### This notebook is used to test array handling for the whole dataset

First, we get the metadata that is not stored in any array. This is the "acquisition" metadata, and we obtain it based on the acquisition schema.

In [1]:
from acquisitionMapper import extract_metadata_addresses

In [2]:
mapFile = '/Users/elias/Desktop/PP13_Mapping/pp13-mapper/schemas/new_sem_fib_nested_schema_map.json'

xmlMap, imgMap = extract_metadata_addresses(mapFile)

The metadata map is split up into "addresses" which point to the acquisition's provided xml file, and ones which we can get from one of the images of the entire acquisition. 
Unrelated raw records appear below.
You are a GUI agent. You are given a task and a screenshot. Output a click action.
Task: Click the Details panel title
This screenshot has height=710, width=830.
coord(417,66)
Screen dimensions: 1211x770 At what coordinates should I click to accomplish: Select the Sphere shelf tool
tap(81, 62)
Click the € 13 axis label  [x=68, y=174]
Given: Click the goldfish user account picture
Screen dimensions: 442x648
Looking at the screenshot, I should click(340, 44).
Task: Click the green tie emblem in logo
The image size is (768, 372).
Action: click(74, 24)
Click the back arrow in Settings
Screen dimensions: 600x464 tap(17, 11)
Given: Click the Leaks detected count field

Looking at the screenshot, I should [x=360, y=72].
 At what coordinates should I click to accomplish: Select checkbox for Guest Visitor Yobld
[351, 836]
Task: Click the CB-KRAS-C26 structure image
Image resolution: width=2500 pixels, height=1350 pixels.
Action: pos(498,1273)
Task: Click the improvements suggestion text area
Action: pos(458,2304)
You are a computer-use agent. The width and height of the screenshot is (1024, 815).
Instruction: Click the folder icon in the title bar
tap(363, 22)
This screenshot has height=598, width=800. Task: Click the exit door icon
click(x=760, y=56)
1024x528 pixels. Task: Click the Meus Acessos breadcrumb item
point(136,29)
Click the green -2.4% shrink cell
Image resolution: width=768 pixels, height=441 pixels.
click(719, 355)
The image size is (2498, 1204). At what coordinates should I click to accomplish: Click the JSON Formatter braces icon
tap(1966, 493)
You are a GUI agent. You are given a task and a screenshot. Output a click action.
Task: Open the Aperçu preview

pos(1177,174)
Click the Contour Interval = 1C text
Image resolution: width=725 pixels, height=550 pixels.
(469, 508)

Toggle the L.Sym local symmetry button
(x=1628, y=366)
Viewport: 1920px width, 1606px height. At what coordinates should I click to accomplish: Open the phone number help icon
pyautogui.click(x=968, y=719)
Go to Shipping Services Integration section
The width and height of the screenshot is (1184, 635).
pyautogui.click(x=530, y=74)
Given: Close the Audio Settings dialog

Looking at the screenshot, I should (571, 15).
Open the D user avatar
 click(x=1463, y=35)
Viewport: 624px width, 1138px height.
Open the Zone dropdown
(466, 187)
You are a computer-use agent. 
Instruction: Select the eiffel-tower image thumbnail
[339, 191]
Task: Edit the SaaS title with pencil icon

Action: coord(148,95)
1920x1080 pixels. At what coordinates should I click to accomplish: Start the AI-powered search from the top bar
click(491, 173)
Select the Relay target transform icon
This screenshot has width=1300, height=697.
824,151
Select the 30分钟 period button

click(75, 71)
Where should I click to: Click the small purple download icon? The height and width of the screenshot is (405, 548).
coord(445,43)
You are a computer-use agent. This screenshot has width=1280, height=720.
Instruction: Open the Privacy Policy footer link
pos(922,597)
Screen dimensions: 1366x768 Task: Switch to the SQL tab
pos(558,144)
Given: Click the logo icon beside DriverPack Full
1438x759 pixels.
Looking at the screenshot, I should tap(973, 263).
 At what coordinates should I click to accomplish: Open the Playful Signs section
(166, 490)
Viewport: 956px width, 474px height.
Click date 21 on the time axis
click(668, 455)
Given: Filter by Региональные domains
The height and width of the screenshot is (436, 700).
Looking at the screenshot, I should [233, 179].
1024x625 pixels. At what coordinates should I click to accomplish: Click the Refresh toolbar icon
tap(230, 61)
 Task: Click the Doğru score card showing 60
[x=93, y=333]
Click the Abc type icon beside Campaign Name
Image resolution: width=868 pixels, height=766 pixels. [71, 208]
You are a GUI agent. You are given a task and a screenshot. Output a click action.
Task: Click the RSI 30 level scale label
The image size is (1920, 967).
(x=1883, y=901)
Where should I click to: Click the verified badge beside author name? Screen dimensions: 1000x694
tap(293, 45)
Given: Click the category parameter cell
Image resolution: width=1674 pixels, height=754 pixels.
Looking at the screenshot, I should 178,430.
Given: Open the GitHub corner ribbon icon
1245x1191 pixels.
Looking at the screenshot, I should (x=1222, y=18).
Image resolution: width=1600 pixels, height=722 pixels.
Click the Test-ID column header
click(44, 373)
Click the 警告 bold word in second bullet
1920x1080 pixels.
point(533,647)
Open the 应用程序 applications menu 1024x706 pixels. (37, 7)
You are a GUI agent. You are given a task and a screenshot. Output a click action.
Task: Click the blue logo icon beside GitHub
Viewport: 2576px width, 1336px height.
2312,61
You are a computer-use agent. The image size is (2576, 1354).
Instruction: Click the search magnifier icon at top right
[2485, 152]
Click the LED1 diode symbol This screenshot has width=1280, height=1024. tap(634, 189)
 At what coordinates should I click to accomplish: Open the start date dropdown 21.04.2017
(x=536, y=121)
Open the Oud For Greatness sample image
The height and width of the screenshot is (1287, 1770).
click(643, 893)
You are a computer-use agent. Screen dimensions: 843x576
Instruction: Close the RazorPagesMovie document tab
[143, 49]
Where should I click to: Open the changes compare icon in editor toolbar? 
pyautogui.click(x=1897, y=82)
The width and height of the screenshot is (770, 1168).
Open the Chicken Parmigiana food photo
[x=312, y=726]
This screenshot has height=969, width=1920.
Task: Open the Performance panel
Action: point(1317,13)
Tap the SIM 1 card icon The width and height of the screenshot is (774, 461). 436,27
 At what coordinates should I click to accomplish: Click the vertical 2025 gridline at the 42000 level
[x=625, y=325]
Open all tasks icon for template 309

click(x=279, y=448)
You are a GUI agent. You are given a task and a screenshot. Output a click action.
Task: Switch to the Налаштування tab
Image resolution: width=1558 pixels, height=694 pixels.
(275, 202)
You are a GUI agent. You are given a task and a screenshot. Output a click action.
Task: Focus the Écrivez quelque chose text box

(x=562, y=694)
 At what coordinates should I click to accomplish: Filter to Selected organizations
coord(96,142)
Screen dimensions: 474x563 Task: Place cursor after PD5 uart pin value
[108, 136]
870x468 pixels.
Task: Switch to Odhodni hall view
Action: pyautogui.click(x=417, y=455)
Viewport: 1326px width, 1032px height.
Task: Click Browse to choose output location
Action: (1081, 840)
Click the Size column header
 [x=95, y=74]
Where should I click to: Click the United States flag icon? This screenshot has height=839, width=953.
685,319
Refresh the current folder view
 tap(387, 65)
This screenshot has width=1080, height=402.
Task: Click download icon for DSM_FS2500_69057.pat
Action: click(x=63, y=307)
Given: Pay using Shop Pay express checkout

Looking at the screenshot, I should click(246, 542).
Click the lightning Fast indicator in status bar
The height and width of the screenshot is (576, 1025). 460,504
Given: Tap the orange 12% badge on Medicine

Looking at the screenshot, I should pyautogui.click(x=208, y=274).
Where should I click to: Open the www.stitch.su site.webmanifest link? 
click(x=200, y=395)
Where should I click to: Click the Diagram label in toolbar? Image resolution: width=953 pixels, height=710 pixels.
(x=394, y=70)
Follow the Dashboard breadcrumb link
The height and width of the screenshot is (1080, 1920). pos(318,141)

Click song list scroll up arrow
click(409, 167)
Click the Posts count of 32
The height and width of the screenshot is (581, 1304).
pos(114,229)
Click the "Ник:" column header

Next, we read in the xml file as a python dictionary:

In [3]:
from acquisitionMapper import xml_to_dict

In [4]:
xmlFile = '/Users/elias/Desktop/NFDI Tomographiedaten/20200818_AlSi13 XRM tomo2/EMproject.emxml'
xmlMetadata = xml_to_dict(xmlFile)

Then, we want the metadata specified by our map from the xml file:

In [5]:
from acquisitionMapper import extract_values

acqXmlMetadata = extract_values(xmlMap, xmlMetadata)

This results in formatted metadata from the xml into a mapped dictionary containing keys which are the json addresses and values taken from the xml file.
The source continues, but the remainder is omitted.